Tasks to perform -
1. What is the default retry count on the retries and timeouts page?
2. Please return a passage from the retries and timeouts page: begin at the words "Retries allow you" and stop after "of successful communication.".

Text -

★ ★ ★ ★

Set Retries And Timeout

Retries

Retries allow you to retry a job run if it fails due to temporary errors or conditions. This can be helpful in handling temporary disruptions and improving the overall reliability of your job executions. Consider a scenario where your job communicates with an intermittent service. If the service is unavailable or experiencing issues, retrying the job can increase the likelihood of successful communication.

Another example might involve a job that processes data from an external source. If the source is temporarily unavailable due to maintenance or overload, retries can ensure that the job eventually retrieves the data and proceeds with processing.

By specifying the retries parameter, you can define the maximum number of times the job will be retried before it is marked as failed. The default retry count is 1.

Configuring Retries for Job

Here, we'll explore two different methods of configure retries for your job:

  • Through the User Interface (UI)
  • Using the Python SDK

Through the User Interface (UI)

Using the Python SDK

In your Job deployment code deploy.py, include the following:

from truefoundry.deploy import Build, Job, PythonBuild

job = Job(
  name="iris-train-job",
  image=Build(
    build_spec=PythonBuild(
      command="python train.py",
      requirements_path="requirements.txt",
    )
  ),
+  retries=2,
)
job.deploy(workspace_fqn="...")

Timeouts

Timeouts establish a maximum duration for a job's execution, ensuring that jobs don't get stuck in an infinite loop or consume excessive resources. By specifying the timeout parameter, you can define the maximum time (in seconds) a job is allowed to run regardless of its retry attempts.

For example, if your machine learning training code typically takes 10 minutes (600 seconds) to train, you can set the timeout to around 15-20 minutes or a more appropriate value. This ensures that if the job gets stuck in an infinite loop or takes an unreasonably long time due to some issue, the timeout will terminate it and you don't incur costs indefinitely.

★ ★ ★ ★

Extracted records -
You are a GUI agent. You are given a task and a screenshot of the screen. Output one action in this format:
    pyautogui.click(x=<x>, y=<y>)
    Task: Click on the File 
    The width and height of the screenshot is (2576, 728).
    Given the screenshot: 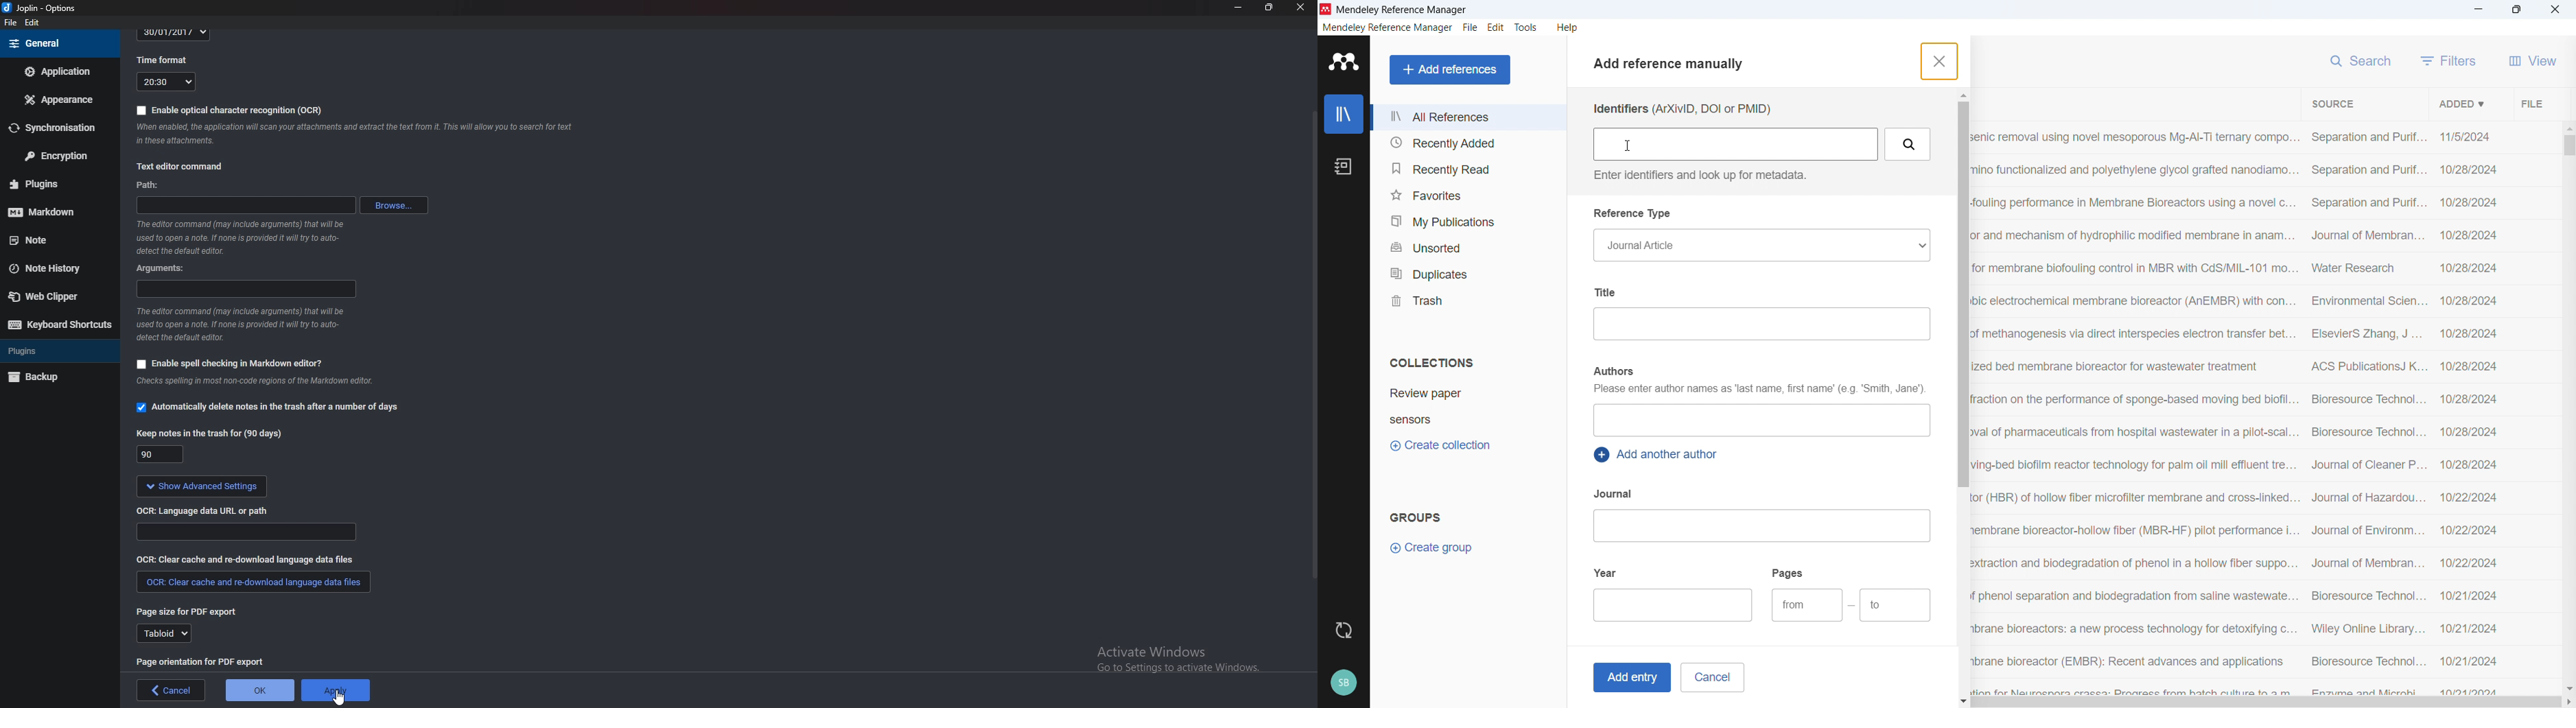 What is the action you would take?
    pyautogui.click(x=2531, y=103)
    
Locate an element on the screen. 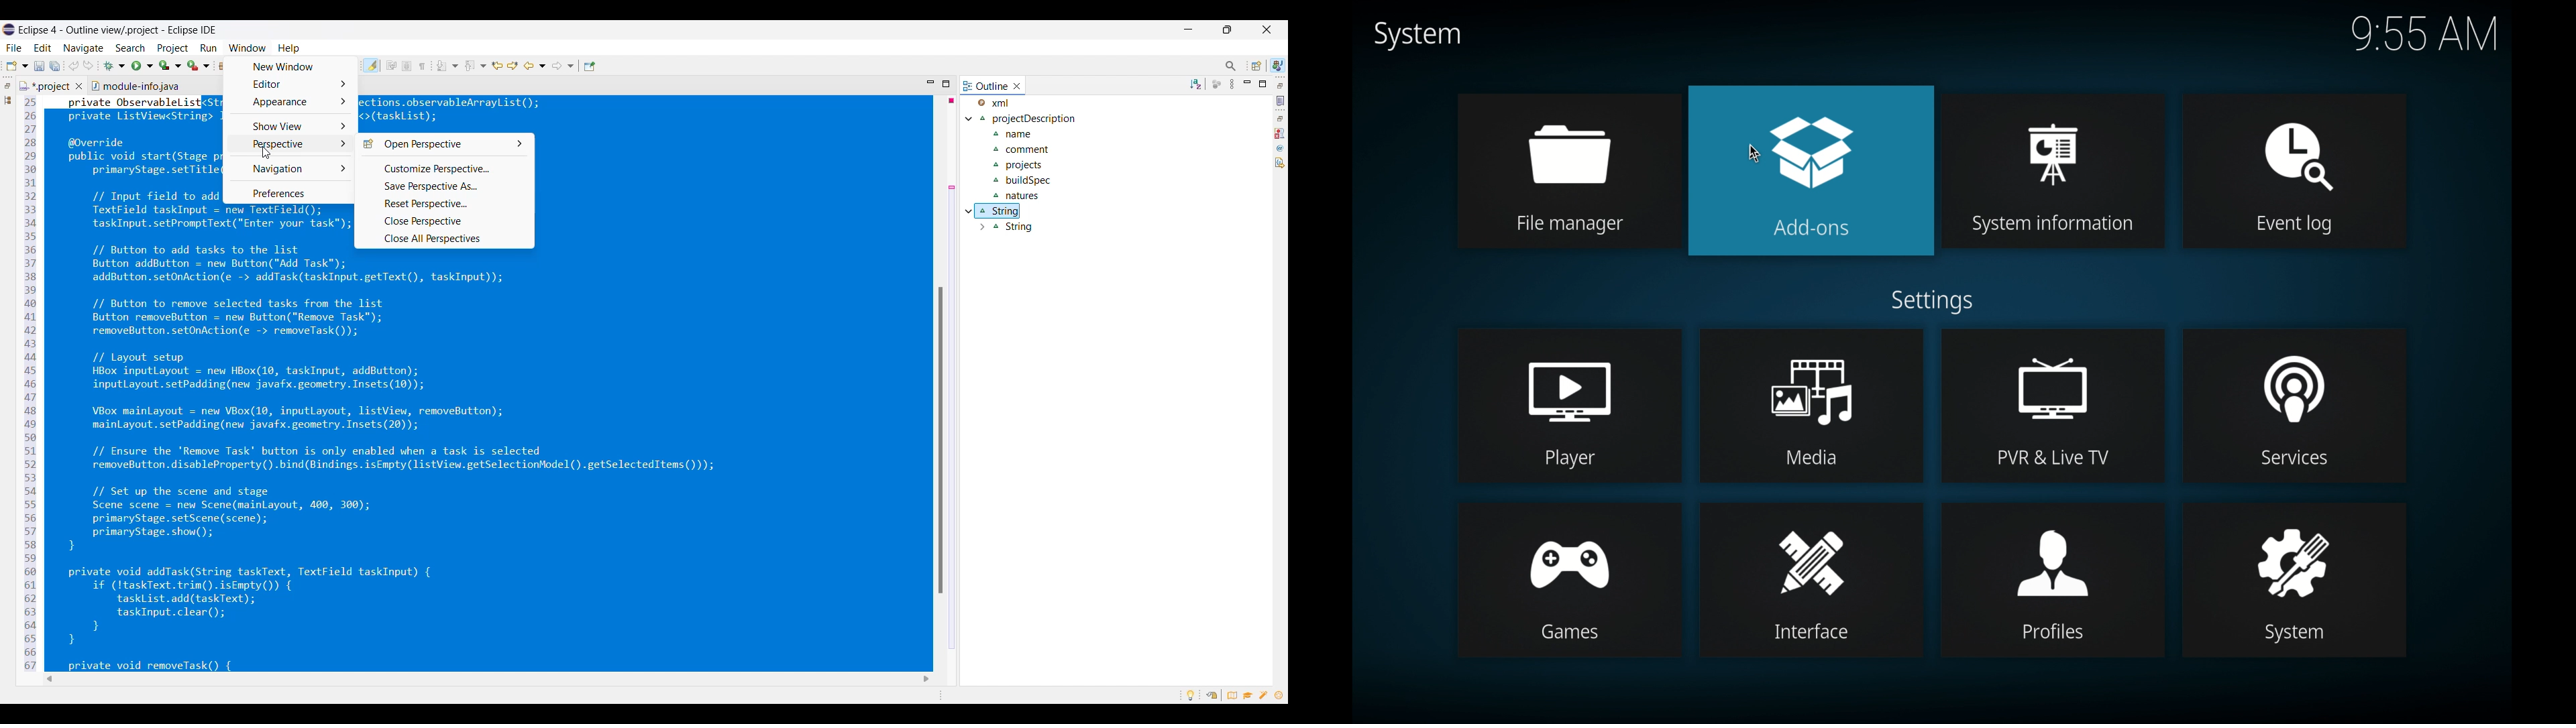  Customize perspective is located at coordinates (444, 168).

★ ★ ★ ★

Answers for the exercise -
1. The default retry count is 1.

2.
Retries allow you to retry a job run if it fails due to temporary errors or conditions. This can be helpful in handling temporary disruptions and improving the overall reliability of your job executions. Consider a scenario where your job communicates with an intermittent service. If the service is unavailable or experiencing issues, retrying the job can increase the likelihood of successful communication.